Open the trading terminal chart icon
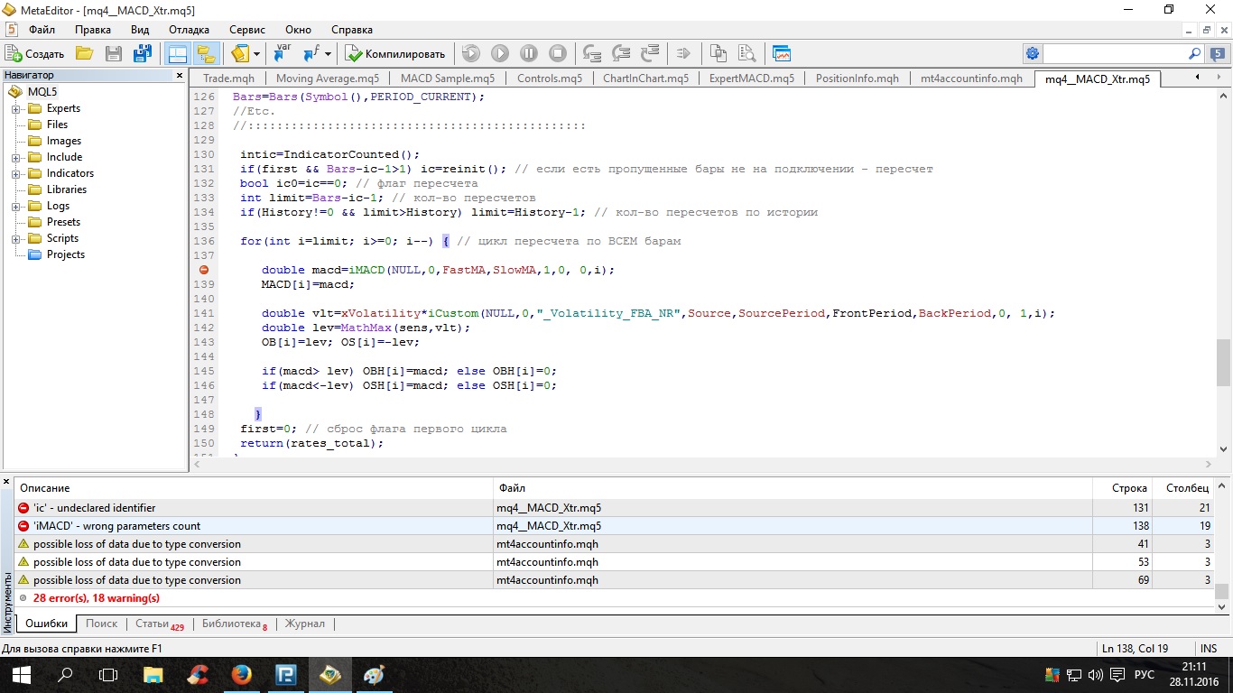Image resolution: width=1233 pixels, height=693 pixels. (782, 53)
==
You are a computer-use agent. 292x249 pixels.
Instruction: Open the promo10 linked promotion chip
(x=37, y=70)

**What is asked**
Rewrite the data from the line with "You are a computer-use agent. 292x249 pixels." up to and including the line with "(x=37, y=70)", keeping the requests, but scale each coordinate in the answers by 1.35 and round to whole numbers, with halves rounded up. Give only those lines.

**Reply**
You are a computer-use agent. 292x249 pixels.
Instruction: Open the promo10 linked promotion chip
(x=50, y=95)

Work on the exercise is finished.